Die Schweizer Muslime wollen mit einem Referendum das vor einem Jahr vom Volk angenommene Bauverbot für Minarette wieder kippen. "Wenn wir das Minarett-Verbot in der Schweiz abschaffen wollen, müssen wir denselben Weg einschlagen, mit dem es beschlossen wurde", erklärte der Islamische Zentralrat Schweiz (IZRS). Bis Ende Dezember soll demnach ein Vorbereitungskomitee eingerichtet werden, das Verbindungen zu politischen, kulturellen und wissenschaftlichen Kreisen hält. Einen entsprechenden Gesetzestext, mit dem das Minarett-Verbot abgeschafft werden soll, will das Komitee der Regierung im Januar vorlegen.

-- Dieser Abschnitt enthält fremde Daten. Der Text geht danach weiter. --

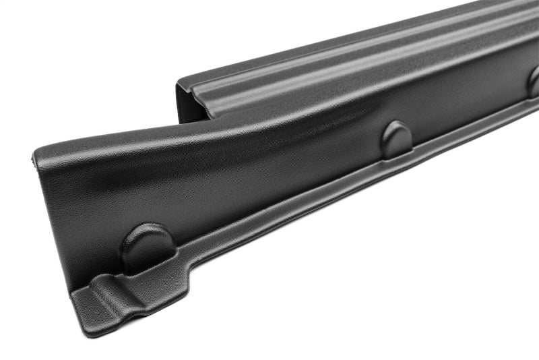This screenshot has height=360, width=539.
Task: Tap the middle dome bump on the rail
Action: [397, 139]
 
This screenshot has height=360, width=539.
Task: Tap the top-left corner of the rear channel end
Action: [179, 84]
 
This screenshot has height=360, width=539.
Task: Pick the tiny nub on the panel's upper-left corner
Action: [34, 158]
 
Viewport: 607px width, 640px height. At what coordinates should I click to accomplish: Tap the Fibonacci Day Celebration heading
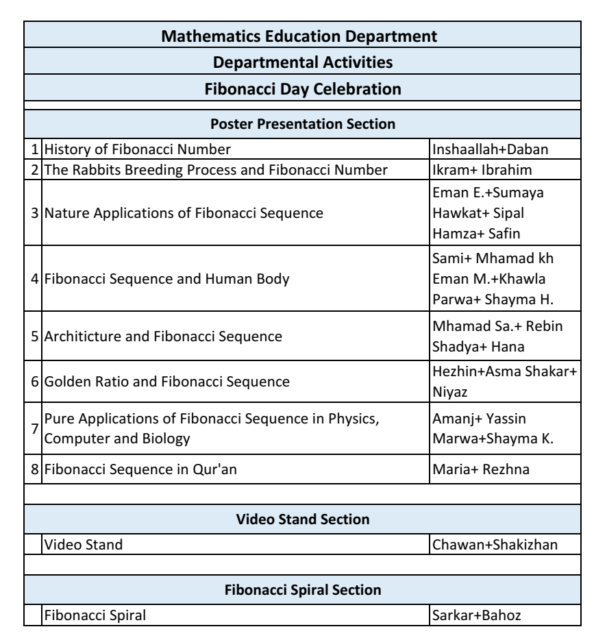click(x=303, y=88)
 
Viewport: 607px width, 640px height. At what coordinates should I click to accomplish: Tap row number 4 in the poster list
click(x=34, y=279)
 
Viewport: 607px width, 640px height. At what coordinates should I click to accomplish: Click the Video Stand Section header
click(x=303, y=519)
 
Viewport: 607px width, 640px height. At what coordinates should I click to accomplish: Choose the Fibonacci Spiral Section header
click(x=303, y=589)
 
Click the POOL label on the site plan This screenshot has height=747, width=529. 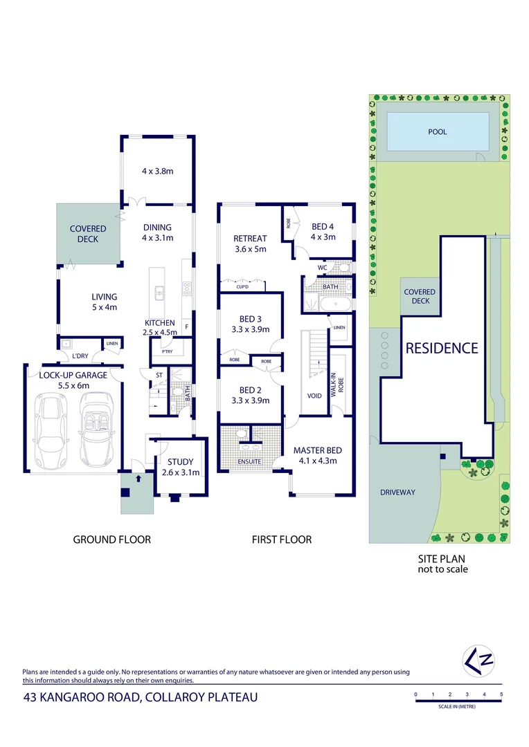click(437, 131)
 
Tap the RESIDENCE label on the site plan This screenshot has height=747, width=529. click(442, 348)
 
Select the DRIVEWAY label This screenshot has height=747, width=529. click(397, 492)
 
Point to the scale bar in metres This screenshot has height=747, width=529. click(458, 701)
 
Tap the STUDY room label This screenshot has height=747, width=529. click(181, 462)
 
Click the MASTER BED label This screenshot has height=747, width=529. click(317, 450)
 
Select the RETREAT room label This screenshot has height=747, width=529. click(250, 239)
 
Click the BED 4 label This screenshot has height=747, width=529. click(323, 226)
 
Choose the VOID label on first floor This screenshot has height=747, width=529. click(314, 396)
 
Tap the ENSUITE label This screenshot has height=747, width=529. click(249, 461)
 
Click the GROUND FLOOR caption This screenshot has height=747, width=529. click(111, 540)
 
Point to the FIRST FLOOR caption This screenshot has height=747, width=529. click(281, 540)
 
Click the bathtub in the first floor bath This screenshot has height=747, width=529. click(335, 304)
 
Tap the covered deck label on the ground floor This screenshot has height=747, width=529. click(88, 234)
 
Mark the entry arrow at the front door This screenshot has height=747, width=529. click(138, 477)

Um ein Referendum abhalten zu können, müssen danach innerhalb von 18 Monaten 100.000 Unterschriften für den Text gesammelt werden. Mit dem Begehren will der IZRS nach eigenen Angaben die "Gleichheit des Verfassungsrechts unabhängig von der religiösen Zugehörigkeit wieder herstellen". Die Schweizer hatten vor genau einem Jahr für ein Bauverbot für Moscheen mit Gebetstürmen gestimmt. Die Abstimmung war von der Schweizerischen Volkspartei (SVP) und der Eidgenössisch-Demokratischen Union (EDU) lanciert worden. Die SVP verbuchte gerade einen erneuten Erfolg, als die Schweizer knapp für eine von ihr geforderte automatische Ausweisung krimineller Ausländer stimmten.